== Trecho fornecido ==
..........
Estratégia
de governar mediante a pressão popular não dá resultados
É
virtualmente impossível, hoje, ser bolsonarista sem ser golpista. Todo o
movimento de apoio a Bolsonaro se sustenta na esperança de que o presidente
usará da força para solapar seus adversários, governadores, Congresso, Supremo.
Foi
para isso que seus apoiadores foram às ruas no 1º de maio. No mix
insólito de protesto e micareta que ocorreu na avenida Paulista, o cantor
Netinho, logo antes de entoar seu sucesso “Milla”, também pedia que o público
levantasse as mãos para dar uma “carta branca” para Bolsonaro fazer o que bem
quiser.
Classicamente,
o pré-requisito para uma democracia republicana funcional sempre foi a virtude
cívica. Um povo livre, que tem a prerrogativa de escolher seus representantes e
influir nos rumos do Estado, precisa ser também um povo responsável e com senso
crítico. Hoje, vivemos o exato oposto: aqueles que berram histéricos a
obediência à “vontade do povo” são os mesmos que se oferecem prostrados,
abjetos, ao arbítrio do poder total.
..........
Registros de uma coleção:
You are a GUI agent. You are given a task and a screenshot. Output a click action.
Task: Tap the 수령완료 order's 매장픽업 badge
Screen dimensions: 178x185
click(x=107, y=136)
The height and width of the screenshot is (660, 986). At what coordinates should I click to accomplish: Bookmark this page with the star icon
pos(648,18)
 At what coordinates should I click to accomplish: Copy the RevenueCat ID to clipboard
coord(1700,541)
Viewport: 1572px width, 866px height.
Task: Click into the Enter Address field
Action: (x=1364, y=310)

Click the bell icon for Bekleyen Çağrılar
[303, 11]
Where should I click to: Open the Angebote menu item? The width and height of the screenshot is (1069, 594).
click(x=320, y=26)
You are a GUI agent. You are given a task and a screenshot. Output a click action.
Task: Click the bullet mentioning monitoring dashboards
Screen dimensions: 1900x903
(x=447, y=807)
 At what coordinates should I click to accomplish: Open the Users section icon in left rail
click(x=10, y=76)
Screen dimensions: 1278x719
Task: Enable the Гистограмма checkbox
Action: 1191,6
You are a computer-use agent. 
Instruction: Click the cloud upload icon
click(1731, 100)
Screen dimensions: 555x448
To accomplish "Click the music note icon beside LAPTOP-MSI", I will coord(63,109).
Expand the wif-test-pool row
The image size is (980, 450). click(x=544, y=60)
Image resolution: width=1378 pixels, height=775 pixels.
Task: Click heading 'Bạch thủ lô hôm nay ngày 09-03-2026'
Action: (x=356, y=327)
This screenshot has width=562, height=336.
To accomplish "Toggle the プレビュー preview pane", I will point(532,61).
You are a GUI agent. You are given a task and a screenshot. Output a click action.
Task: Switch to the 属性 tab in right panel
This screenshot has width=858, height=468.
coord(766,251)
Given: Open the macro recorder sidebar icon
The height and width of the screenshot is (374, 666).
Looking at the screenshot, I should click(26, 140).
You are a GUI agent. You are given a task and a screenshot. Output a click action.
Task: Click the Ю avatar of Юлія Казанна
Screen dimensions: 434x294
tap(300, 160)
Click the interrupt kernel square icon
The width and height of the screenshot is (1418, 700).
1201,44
..........
== Tarefas ==
1/ Segundo o trecho sobre o bolsonarismo, qual foi, classicamente, o pré-requisito para uma democracia republicana funcional?
2/ Nos registros, troque "right panel" por "left panel" nas linhas que vão da que contém "This screenshot has width=562, height=336." até a que contém "coord(766,251)", e reescreva só essas linhas com todo o resto igual.

== Respostas ==
1/ A virtude cívica.

2/
This screenshot has width=562, height=336.
To accomplish "Toggle the プレビュー preview pane", I will point(532,61).
You are a GUI agent. You are given a task and a screenshot. Output a click action.
Task: Switch to the 属性 tab in left panel
This screenshot has width=858, height=468.
coord(766,251)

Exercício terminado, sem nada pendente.